How many times have we had the conversation about ethnic diversity in publishing? Publishers are looking straight ahead for new markets, instead of at the life that's going on around them, Sandeep Mahal writes Our multicultural, multi-ethnic society is a growing and important market for publishers. At the London Book Fair this week, I spoke at an IPG seminar to explore how publishing can become a more diverse industry in what it produces and how it sells. I suggested ways to reach Black Minority Ethnic (BME) readers through libraries the book trade sector closest to BME communities and changing demographics. In recent years, the book trade has shown its commitment to diversity by taking part in initiatives such as BookTrust's DIPNET, Decibel's Books for All and The Reading Agency's Reaching Readers project. These initiatives explored how new partnerships between publishers, libraries and retailers can expand the BME reading market.
Libraries understand cultural and social differences. This is key to their success in reaching and building a strong and loyal customer base.
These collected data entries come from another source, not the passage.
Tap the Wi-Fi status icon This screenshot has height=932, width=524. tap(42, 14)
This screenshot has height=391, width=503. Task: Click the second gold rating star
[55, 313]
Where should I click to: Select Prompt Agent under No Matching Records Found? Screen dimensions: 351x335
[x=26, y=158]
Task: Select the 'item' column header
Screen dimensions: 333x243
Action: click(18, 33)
Their connections with local BME people and partner organisations have helped them develop dedicated services and identify gaps in current provision.
The main challenge for libraries is getting hold of books that BME readers want. There are whole groups of people whose stories are not available because publishers don t publish them. They re looking straight ahead for new markets, instead of at the life that's going on around them. Publishing output is slow to change and libraries report complaints of inaction from library users. There is a huge appetite for author events and new titles.
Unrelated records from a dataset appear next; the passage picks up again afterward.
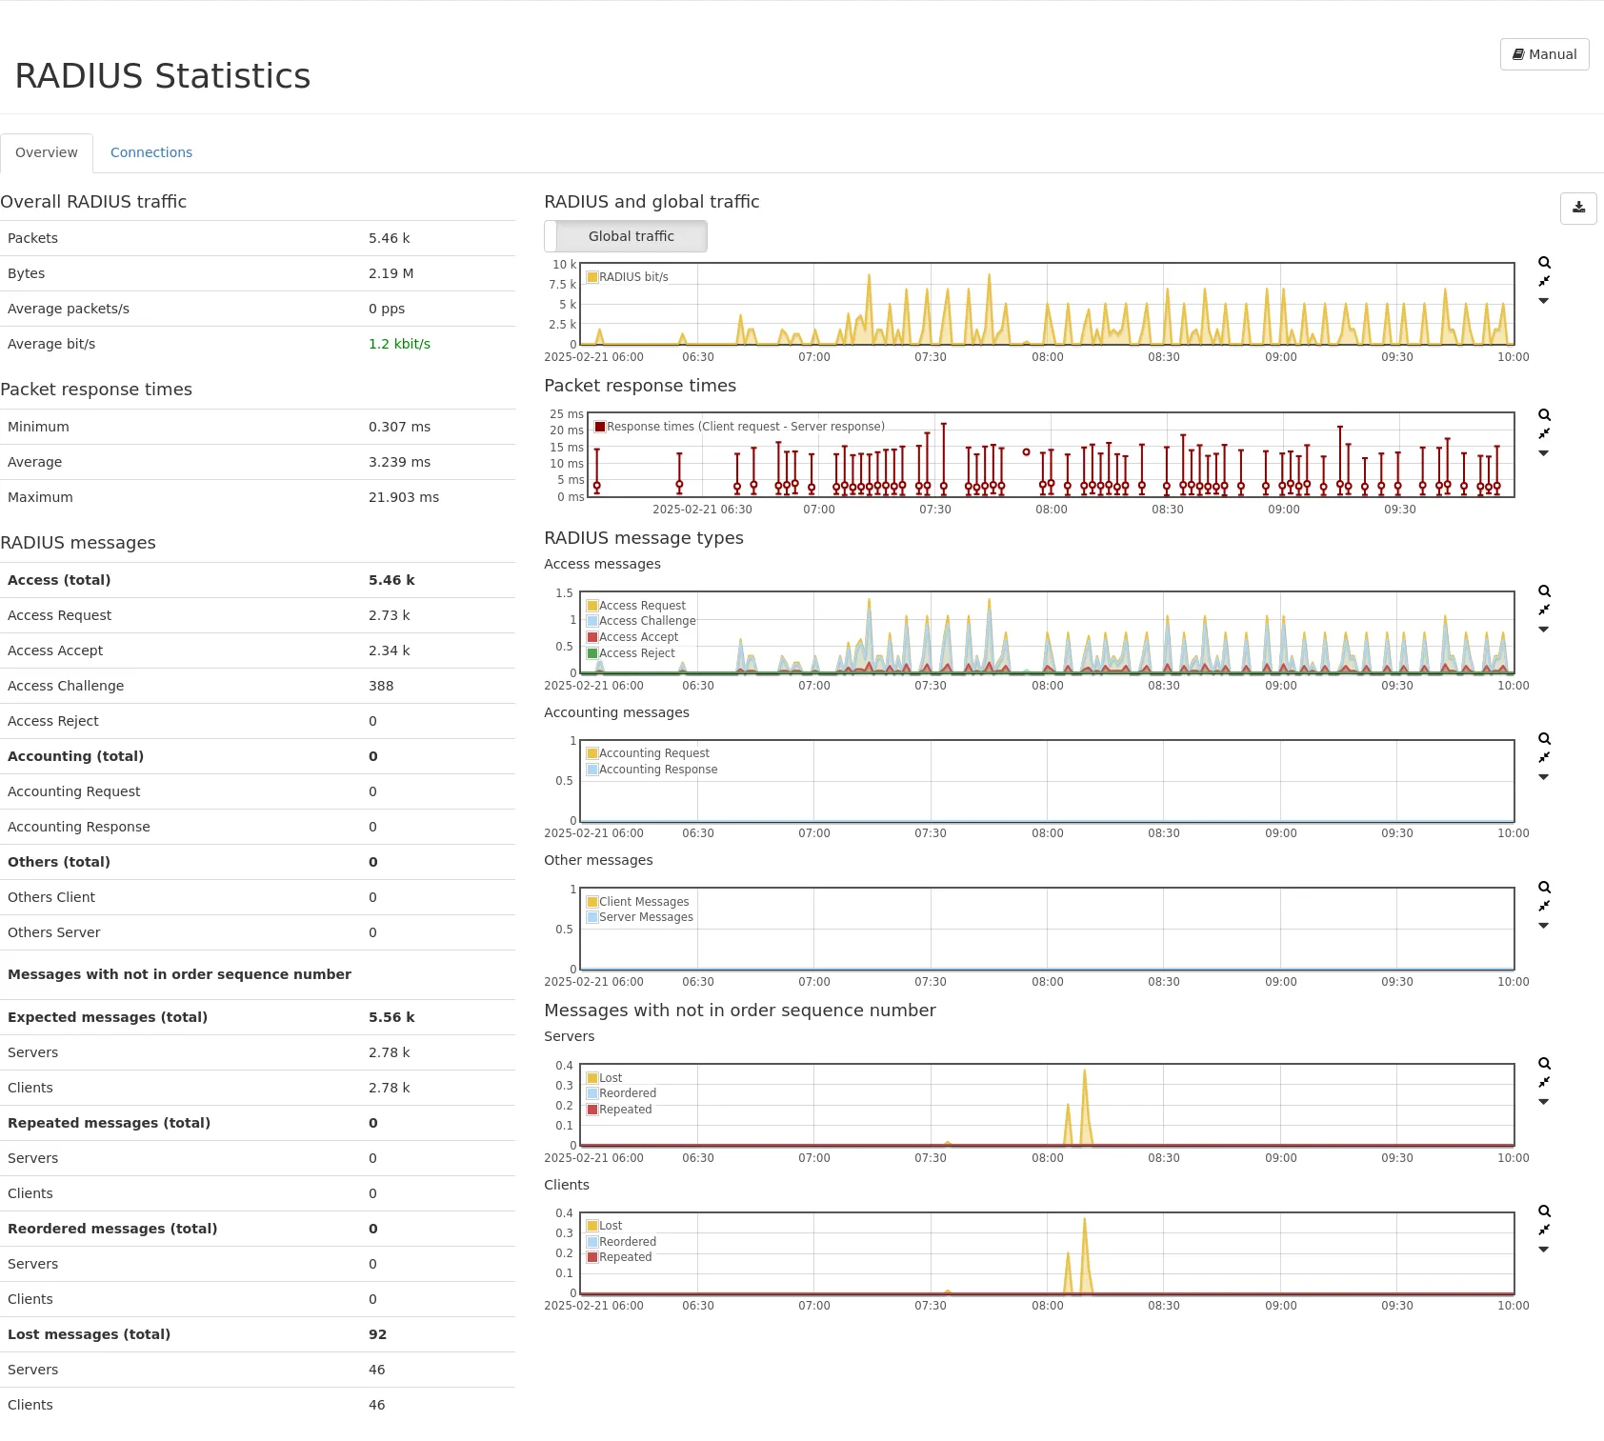Click compress arrows icon beside Accounting messages chart

1544,758
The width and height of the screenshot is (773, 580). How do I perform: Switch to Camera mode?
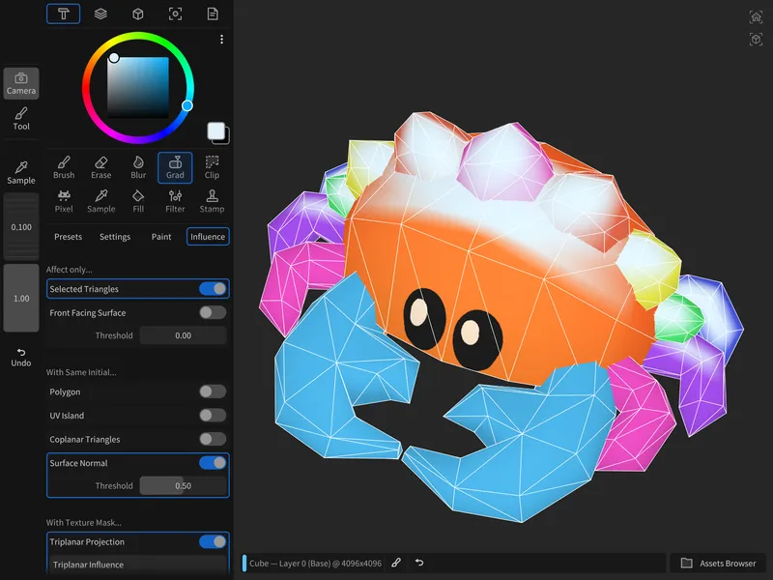point(21,84)
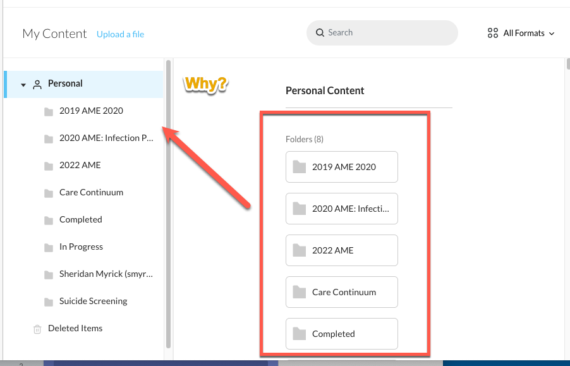
Task: Click the Upload a file link
Action: click(x=120, y=34)
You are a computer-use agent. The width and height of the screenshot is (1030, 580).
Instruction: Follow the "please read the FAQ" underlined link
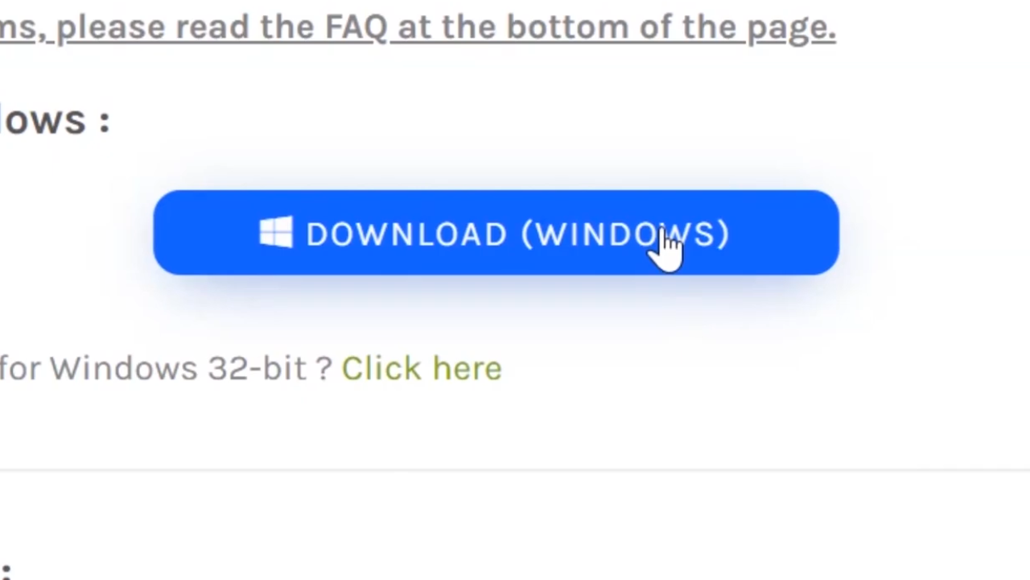(418, 27)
As a clear demonstration of that appetite to engage, 62% of the participants at the 16 Reaching Readers author events 2007 were from BME backgrounds. An event at Manchester Powerhouse Library saw Manchester students meet author Bali Rai. One of the teachers attending said: The Bali Rai event at Manchester Powerhouse Library was particularly meaningful to the Asian students, because they had not met an author who was from their community or ethnic background. As an Asian person his views had more of an impact than a white English author would have had.
There is a hunger for more author visits, and Reading Partners a consortium that aims to get more people reading more by transforming the way libraries and publishers work together - has continued to build on this work. We are opening up rare opportunities for local people to meet writers such as Rageh Omaar, Jackie Walker, Constance Briscoe and Hanif Kureishi. They have all done wonderful events with hugely diverse audiences.
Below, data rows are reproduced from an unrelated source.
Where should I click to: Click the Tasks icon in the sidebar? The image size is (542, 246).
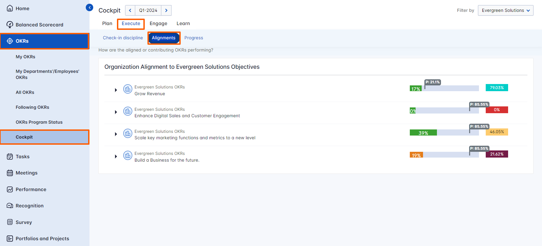(x=10, y=157)
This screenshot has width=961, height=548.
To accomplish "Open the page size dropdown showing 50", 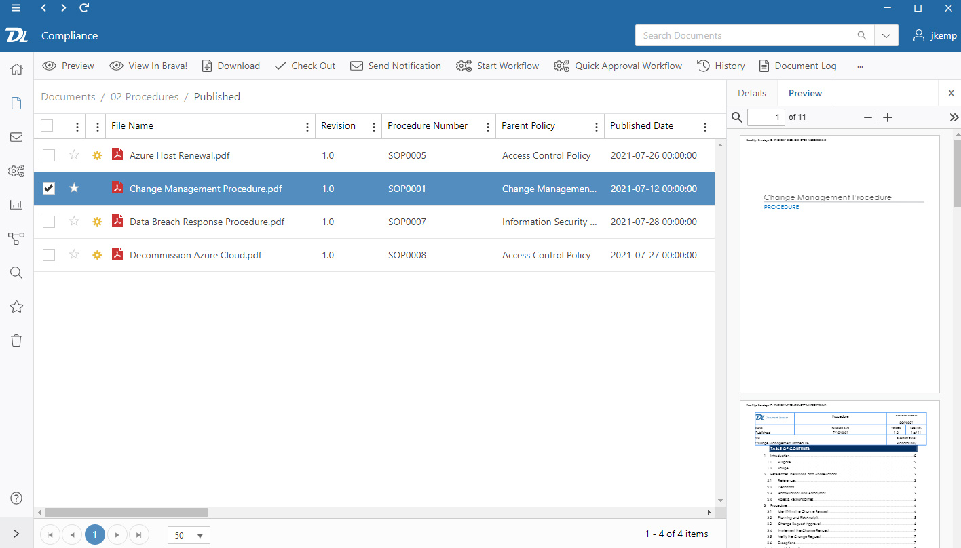I will [x=188, y=535].
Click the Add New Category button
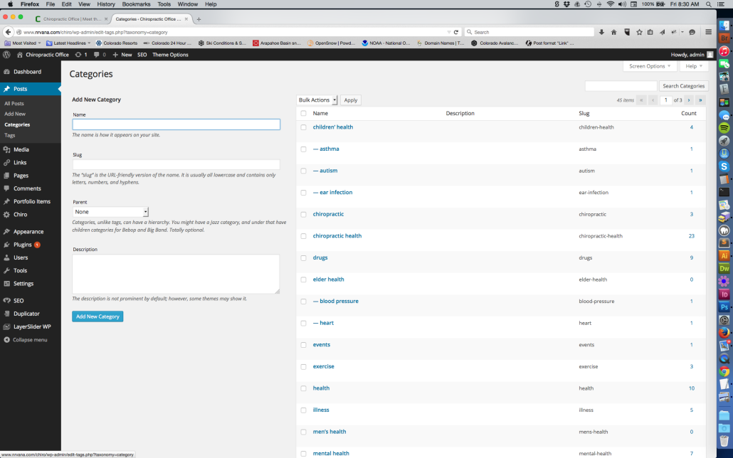This screenshot has height=458, width=733. tap(97, 316)
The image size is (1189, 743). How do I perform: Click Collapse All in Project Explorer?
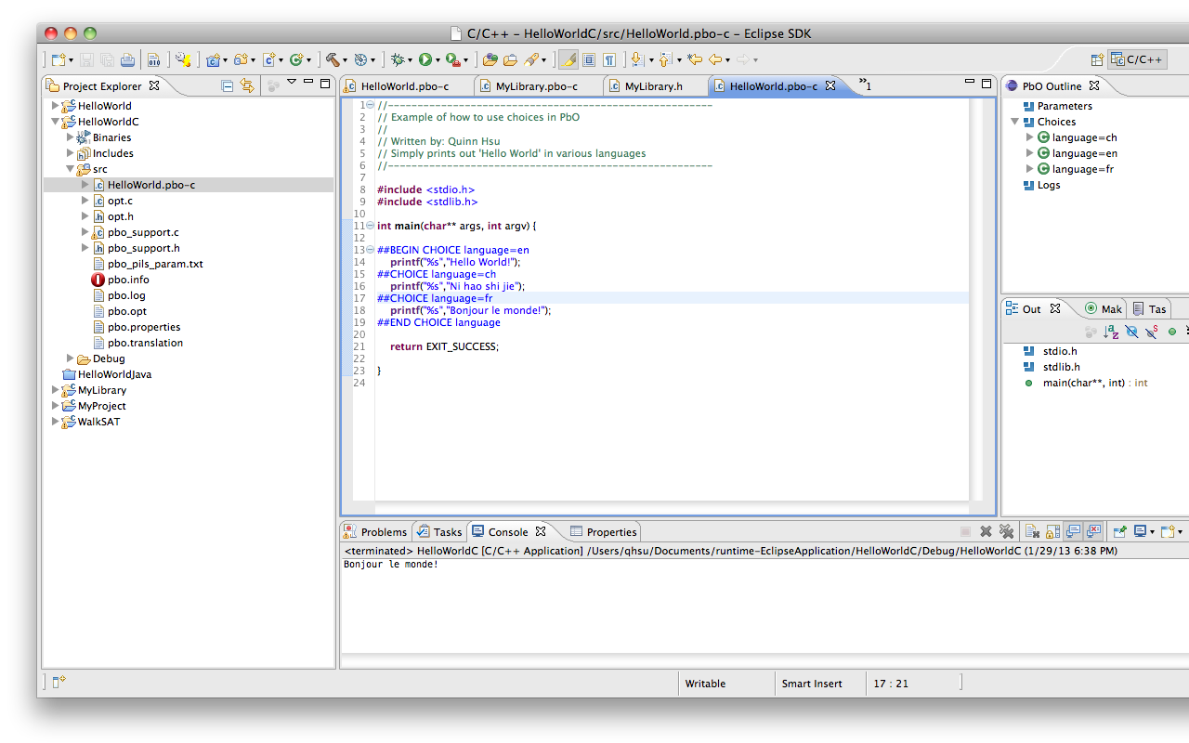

Much more needs to be done to broaden the diversity of publishing output. Research by The Reading Agency and HarperCollins provides some fascinating insights into the habits of BME readers. It reveals a growing demand for non-fiction, particularly books based on the lives of strong role models. This presents huge challenges and opportunities for the publishing industry in producing the right books to meet these demands. 500 readers were surveyed, of whom 72% were women and 52% were under 35. The most popular genre was crime, mystery and thrillers. Literary fiction was cited by only 26% of respondents. Our research also found that BME readers were often being targeted with the wrong material by publishers and the media, and that literary novelists such as Salman Rushdie and V'S Naipaul were not popular with the majority of BME readers.
The research and project findings suggest the publishing industry needs to follow libraries lead and address the lack of diversity and representation. Libraries can help publishers reach new readers. 72% of BME people are active library users, with a quarter borrowing weekly and a third monthly.
Building a grassroots ethnic readership for writers through libraries should be a vital part of every publisher's strategy. Slowly but surely, this connection will make a positive impact on expanding the book market.
Sandeep Mahal is Project Manager at The Reading Agency.